Well, now we know that the journey would quickly be abandoned, and Jenkins would be sacked.
He was dispensed with, with very little ceremony. His tragedy is that he was a man used to running a retail banking operation and he did not have the breadth of experience needed to successfully run an investment bank, particularly one in such bad odour, and which needed a lot of skill and experience to turn round.
He was promoted to the top job because he was known to be a good man, a good businessman, and most of all, he carried no Bob Diamond baggage. It was not his fault that he was promoted to a level where his business competence would not be sufficient for him to survive, a classic example of the Peter Principle.
I hope he does not feel too badly about his fate.
He has, or so it is reported, been paid a £28 million package to soothe his feelings.
Now, I am having a little trouble reconciling these features.
This man has been sacked from his job because it was said he was not good enough to do the job required of him. Probably not his fault as I say, but we are told that he was not up to the job expected and that he needed to be replaced. We can surmise that the Barclays’ board felt that enough time had elapsed since the last scandal, so they could return to the old ways of making money, but having Mr Nice Guy at the helm wasn’t going to cut the mustard.
Barclays have clearly demonstrated that they do not believe it is possible to make money while operating under the kind of ethical constraints that Jenkins was expecting them to adhere to, so ethics and honourable conduct are out, and business as usual is back in!
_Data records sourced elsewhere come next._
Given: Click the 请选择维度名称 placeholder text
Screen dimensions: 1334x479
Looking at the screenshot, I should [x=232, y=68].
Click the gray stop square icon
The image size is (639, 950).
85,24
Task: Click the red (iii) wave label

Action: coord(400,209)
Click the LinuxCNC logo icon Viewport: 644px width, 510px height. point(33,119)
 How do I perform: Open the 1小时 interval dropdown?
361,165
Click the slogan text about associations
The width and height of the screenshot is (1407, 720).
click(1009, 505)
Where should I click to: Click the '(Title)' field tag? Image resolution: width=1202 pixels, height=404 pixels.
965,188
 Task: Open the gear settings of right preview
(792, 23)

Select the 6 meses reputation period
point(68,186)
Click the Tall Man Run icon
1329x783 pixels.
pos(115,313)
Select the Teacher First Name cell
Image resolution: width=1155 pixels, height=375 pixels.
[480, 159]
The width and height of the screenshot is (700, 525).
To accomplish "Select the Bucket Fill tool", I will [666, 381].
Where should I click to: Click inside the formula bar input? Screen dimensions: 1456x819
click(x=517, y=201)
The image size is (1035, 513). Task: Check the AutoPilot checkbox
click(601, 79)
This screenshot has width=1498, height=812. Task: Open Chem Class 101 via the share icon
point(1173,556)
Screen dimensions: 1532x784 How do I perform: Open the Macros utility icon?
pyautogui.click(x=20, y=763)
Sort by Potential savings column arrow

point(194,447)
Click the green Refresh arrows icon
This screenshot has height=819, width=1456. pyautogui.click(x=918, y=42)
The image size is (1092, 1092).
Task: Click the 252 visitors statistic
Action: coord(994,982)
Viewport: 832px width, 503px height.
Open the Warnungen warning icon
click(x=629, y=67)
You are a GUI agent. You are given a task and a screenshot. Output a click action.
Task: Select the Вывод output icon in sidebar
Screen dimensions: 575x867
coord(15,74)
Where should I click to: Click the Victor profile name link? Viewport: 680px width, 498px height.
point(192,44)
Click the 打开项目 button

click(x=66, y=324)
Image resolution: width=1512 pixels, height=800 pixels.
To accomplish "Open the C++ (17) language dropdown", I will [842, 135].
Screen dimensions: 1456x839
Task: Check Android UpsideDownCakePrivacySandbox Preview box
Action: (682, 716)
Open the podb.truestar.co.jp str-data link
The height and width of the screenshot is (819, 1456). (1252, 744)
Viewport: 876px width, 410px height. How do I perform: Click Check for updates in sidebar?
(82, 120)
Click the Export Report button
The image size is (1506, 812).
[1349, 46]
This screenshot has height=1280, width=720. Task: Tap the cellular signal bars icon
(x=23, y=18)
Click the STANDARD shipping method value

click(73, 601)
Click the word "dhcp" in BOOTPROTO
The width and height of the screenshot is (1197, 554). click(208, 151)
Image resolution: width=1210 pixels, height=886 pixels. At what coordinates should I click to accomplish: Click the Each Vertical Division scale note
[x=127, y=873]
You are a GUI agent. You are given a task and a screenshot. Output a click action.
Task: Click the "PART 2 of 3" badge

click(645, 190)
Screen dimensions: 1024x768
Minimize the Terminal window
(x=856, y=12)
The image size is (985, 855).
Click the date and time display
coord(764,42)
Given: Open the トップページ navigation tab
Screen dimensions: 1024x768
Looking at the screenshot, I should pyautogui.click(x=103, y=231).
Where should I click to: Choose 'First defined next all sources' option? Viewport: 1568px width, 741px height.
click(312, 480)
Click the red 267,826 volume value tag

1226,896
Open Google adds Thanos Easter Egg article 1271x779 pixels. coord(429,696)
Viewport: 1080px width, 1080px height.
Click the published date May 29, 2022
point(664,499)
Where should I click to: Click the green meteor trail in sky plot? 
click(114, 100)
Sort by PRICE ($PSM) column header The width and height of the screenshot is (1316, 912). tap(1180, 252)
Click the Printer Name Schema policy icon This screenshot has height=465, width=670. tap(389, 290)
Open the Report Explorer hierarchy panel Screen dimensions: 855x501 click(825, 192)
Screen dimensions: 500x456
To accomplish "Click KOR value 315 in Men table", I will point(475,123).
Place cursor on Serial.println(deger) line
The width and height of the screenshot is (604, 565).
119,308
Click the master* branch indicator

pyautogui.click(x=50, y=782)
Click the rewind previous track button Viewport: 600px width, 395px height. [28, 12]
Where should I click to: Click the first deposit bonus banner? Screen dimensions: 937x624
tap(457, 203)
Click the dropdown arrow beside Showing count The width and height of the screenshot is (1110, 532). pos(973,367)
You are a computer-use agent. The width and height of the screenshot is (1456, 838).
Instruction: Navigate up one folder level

Clearly paying Anthony Jenkins £28 million to go away quietly is obviously thought to be worth it.
And this is why I say banks are dysfunctional. We have jall ust been through a new budget, where the rewards for hard-working decent people, and their tax responsibilities have been measured out in a’ few pounds here, a few pounds there’.
Paying a man £28 million to go away when he has been deemed to be a failure is obscene, it is bizarre, it is plain bloody wrong, but try telling Barclays that!